- _YOUR INSTRUCTIONS_
Provide an exact transcription of all the records.

────────────────────

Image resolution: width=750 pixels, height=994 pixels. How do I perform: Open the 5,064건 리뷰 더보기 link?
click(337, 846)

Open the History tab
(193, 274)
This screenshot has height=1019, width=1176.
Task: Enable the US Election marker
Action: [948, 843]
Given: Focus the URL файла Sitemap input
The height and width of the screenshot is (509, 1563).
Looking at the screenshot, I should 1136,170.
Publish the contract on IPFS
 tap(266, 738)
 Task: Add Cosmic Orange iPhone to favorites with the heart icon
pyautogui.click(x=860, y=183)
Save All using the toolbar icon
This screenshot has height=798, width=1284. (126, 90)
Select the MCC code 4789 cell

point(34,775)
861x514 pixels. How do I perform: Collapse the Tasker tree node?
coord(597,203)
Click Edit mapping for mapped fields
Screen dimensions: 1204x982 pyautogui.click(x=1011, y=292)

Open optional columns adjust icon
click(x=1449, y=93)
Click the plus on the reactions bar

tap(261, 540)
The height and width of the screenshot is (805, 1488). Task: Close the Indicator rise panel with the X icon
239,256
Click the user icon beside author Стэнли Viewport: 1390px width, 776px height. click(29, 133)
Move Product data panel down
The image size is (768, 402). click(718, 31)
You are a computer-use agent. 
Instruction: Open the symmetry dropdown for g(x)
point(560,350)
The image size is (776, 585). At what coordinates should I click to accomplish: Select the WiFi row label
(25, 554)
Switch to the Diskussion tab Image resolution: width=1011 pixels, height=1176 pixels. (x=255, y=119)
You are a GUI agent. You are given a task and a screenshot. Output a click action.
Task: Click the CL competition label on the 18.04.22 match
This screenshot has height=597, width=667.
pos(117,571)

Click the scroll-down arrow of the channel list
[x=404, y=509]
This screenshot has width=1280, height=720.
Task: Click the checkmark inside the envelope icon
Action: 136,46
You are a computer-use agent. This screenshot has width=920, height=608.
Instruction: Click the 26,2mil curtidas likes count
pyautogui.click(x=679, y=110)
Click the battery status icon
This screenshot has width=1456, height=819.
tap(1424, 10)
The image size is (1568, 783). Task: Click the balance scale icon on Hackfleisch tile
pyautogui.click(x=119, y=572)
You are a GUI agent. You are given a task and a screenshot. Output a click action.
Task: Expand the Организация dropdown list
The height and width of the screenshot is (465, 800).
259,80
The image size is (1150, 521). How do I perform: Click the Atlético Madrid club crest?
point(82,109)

────────────────────

- _RESPONSE BOX_
Image resolution: width=750 pixels, height=994 pixels. How do I perform: Open the 5,064건 리뷰 더보기 link?
click(337, 846)

Open the History tab
(193, 274)
This screenshot has height=1019, width=1176.
Task: Enable the US Election marker
Action: [948, 843]
Given: Focus the URL файла Sitemap input
The height and width of the screenshot is (509, 1563).
Looking at the screenshot, I should 1136,170.
Publish the contract on IPFS
 tap(266, 738)
 Task: Add Cosmic Orange iPhone to favorites with the heart icon
pyautogui.click(x=860, y=183)
Save All using the toolbar icon
This screenshot has height=798, width=1284. (126, 90)
Select the MCC code 4789 cell

point(34,775)
861x514 pixels. How do I perform: Collapse the Tasker tree node?
coord(597,203)
Click Edit mapping for mapped fields
Screen dimensions: 1204x982 pyautogui.click(x=1011, y=292)

Open optional columns adjust icon
click(x=1449, y=93)
Click the plus on the reactions bar

tap(261, 540)
The height and width of the screenshot is (805, 1488). Task: Close the Indicator rise panel with the X icon
239,256
Click the user icon beside author Стэнли Viewport: 1390px width, 776px height. click(29, 133)
Move Product data panel down
The image size is (768, 402). click(718, 31)
You are a computer-use agent. 
Instruction: Open the symmetry dropdown for g(x)
point(560,350)
The image size is (776, 585). At what coordinates should I click to accomplish: Select the WiFi row label
(25, 554)
Switch to the Diskussion tab Image resolution: width=1011 pixels, height=1176 pixels. (x=255, y=119)
You are a GUI agent. You are given a task and a screenshot. Output a click action.
Task: Click the CL competition label on the 18.04.22 match
This screenshot has height=597, width=667.
pos(117,571)

Click the scroll-down arrow of the channel list
[x=404, y=509]
This screenshot has width=1280, height=720.
Task: Click the checkmark inside the envelope icon
Action: 136,46
You are a computer-use agent. This screenshot has width=920, height=608.
Instruction: Click the 26,2mil curtidas likes count
pyautogui.click(x=679, y=110)
Click the battery status icon
This screenshot has width=1456, height=819.
tap(1424, 10)
The image size is (1568, 783). Task: Click the balance scale icon on Hackfleisch tile
pyautogui.click(x=119, y=572)
You are a GUI agent. You are given a task and a screenshot. Output a click action.
Task: Expand the Организация dropdown list
The height and width of the screenshot is (465, 800).
259,80
The image size is (1150, 521). How do I perform: Click the Atlético Madrid club crest?
point(82,109)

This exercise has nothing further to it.